REVIEW: Double cross: the true story of the d-day spies

Book by Ben Macintyre

REVIEW: Double cross: the true story of the d-day spiesThough he’s not a novelist, Macintyre is one of the best spy-story writers around, someone who can weave a suspenseful narrative out of facts already on the public record. By the end of Double Cross he actually manages to make readers worry that the June 6, 1944, Normandy landings might fail. By 1942, a British counter-intelligence group, the punningly named Twenty Committee (its name in Roman numerals—XX—forming a double cross), was in control of every German spy in the United Kingdom. The committee launched a plan in 1944 to use those double agents—along with others who had always been on the Allied side—to mislead the Germans as to the place and timing of the invasion of France, and thus thin the defensive forces arrayed against those storming the beaches.

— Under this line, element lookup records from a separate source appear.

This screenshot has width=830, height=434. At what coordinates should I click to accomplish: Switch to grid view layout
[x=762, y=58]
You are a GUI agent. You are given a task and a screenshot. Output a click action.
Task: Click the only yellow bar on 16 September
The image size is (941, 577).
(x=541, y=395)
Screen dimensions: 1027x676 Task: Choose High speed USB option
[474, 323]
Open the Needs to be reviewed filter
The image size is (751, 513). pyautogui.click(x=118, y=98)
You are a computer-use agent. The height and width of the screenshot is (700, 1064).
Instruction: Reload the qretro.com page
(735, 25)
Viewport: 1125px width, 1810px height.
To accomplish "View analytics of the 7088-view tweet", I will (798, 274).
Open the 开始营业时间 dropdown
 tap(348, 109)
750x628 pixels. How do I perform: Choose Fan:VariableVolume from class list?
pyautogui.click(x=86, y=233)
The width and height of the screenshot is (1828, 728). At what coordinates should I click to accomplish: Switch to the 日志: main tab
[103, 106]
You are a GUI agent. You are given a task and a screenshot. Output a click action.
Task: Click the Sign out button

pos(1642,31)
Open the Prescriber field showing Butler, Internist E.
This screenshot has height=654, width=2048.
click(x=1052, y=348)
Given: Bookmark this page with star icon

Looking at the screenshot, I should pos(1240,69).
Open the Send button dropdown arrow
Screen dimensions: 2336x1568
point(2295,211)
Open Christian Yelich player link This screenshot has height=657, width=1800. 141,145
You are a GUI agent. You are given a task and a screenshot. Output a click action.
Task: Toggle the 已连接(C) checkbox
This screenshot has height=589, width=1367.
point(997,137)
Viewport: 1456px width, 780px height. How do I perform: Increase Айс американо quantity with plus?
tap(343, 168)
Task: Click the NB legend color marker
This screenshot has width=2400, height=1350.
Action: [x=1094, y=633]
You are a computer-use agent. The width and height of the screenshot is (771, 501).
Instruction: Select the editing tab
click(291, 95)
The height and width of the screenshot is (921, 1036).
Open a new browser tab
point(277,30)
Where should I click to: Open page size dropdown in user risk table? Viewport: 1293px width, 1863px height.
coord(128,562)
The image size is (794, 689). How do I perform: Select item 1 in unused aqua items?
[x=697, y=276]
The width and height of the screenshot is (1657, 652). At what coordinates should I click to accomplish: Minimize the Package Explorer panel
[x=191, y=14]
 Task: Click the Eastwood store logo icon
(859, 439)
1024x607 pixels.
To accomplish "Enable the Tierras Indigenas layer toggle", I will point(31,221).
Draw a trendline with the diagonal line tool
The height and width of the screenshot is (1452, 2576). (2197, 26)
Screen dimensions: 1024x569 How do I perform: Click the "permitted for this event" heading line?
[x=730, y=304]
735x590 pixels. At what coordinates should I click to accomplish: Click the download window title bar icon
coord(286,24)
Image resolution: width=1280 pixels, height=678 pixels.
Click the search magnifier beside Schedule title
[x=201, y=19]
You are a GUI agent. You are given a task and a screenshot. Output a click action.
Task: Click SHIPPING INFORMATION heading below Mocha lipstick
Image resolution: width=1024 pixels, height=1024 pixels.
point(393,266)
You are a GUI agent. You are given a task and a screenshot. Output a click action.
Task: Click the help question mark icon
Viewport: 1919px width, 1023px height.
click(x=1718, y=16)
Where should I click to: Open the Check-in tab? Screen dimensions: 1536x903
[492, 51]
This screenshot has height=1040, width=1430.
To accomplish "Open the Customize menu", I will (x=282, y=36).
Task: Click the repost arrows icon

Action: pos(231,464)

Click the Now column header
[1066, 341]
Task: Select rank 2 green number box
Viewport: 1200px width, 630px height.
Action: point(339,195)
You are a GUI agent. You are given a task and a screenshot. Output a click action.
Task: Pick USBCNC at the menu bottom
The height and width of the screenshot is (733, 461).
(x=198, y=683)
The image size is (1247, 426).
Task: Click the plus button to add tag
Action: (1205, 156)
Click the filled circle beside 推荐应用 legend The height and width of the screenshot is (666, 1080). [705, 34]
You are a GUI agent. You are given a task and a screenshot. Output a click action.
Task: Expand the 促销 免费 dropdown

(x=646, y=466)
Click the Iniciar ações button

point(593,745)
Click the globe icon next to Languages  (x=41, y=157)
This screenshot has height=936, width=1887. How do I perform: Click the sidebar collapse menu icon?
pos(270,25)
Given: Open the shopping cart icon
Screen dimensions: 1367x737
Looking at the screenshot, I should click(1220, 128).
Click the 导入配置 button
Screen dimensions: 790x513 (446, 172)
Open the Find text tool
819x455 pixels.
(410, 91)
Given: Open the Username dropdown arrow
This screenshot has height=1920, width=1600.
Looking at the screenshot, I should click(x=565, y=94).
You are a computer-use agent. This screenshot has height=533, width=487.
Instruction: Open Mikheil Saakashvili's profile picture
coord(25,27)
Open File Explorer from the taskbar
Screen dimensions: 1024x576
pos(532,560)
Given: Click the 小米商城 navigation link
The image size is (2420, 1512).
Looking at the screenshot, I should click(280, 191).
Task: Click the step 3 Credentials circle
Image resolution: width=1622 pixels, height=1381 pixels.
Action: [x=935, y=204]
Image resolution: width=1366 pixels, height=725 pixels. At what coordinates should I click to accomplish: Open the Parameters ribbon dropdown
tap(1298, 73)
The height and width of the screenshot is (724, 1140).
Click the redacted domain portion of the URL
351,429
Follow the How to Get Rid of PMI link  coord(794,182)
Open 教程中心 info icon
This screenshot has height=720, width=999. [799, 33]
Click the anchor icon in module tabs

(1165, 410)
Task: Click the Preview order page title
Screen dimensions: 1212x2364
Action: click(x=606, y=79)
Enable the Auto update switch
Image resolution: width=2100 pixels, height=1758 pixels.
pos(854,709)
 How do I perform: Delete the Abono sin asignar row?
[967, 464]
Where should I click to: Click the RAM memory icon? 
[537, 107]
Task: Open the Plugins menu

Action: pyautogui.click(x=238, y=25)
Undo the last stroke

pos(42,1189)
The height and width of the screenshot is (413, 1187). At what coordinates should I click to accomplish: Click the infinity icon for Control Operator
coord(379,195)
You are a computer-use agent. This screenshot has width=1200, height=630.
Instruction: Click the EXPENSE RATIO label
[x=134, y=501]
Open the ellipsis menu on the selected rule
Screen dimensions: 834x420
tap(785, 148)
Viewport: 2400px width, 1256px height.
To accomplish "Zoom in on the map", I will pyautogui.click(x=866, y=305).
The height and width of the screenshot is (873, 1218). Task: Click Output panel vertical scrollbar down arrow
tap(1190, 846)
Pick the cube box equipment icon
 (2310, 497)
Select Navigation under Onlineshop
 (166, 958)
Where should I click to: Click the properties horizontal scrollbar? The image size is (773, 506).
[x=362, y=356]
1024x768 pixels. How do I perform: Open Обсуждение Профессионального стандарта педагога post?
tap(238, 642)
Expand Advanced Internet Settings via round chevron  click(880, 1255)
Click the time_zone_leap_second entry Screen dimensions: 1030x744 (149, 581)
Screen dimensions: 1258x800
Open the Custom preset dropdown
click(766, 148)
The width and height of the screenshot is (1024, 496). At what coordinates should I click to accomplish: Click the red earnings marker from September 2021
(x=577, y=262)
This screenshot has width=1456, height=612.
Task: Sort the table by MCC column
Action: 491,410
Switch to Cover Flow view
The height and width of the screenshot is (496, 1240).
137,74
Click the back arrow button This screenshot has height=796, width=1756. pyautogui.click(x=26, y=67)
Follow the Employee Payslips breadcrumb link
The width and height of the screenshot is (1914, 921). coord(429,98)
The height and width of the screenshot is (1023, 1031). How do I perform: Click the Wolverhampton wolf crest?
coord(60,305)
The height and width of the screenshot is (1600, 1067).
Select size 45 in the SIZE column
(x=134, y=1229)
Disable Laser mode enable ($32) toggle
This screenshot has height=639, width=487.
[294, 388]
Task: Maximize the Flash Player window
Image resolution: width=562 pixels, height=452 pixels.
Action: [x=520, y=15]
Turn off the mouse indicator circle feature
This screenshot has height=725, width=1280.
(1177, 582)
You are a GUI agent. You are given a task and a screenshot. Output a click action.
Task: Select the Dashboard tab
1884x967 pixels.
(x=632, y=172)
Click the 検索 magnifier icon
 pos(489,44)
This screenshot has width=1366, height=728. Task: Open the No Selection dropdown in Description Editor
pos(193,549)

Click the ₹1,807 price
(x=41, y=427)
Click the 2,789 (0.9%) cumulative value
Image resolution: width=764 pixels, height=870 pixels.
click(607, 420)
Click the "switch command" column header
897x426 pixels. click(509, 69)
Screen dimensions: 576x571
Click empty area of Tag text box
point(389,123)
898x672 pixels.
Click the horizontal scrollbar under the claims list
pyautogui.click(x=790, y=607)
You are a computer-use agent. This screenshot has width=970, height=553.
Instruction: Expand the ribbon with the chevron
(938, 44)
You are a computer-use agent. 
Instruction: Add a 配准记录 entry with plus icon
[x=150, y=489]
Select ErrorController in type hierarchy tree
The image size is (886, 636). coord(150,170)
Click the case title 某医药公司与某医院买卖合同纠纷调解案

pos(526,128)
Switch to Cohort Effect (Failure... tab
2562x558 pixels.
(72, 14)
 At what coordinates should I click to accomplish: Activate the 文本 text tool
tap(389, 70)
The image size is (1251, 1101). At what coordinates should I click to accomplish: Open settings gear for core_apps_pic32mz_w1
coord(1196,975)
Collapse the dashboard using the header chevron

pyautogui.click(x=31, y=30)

In an account redolent with ironies, Macintyre concentrates on five of the agents. There was the Spaniard Juan Pujol Garcia, a failed chicken farmer (rather like SS head Heinrich Himmler); Serbian womanizer Dusko Popov; Elvira de la Fuente Chaudoir, a bisexual Peruvian party girl; Polish patriot Roman Czerniawski; and a Frenchwoman of Russian descent, Lily Sergeyev, so devoted to Babs, her terrier-poodle cross, that she almost gave herself up to the Nazis out of rage after the British accidentally killed her dog.

Why either the British (who knew the agents’ frailties) or the race-obsessed Germans (who knew that none of them had ethnic or ideological ties to the Axis cause) believed anything any of them reported is beyond mysterious. But in the end the Allied faith was validated. No one leaked a word, at least not to the Nazis: in a final irony, one of the British XXers, Soviet spy Anthony Blunt, relayed every detail straight to Stalin. Luckily, Moscow kept a lid on the truth too. In a war of the big battalions—200,000 troops invaded Europe that day—the double-cross agents seem not much more than a sideshow. But what a story.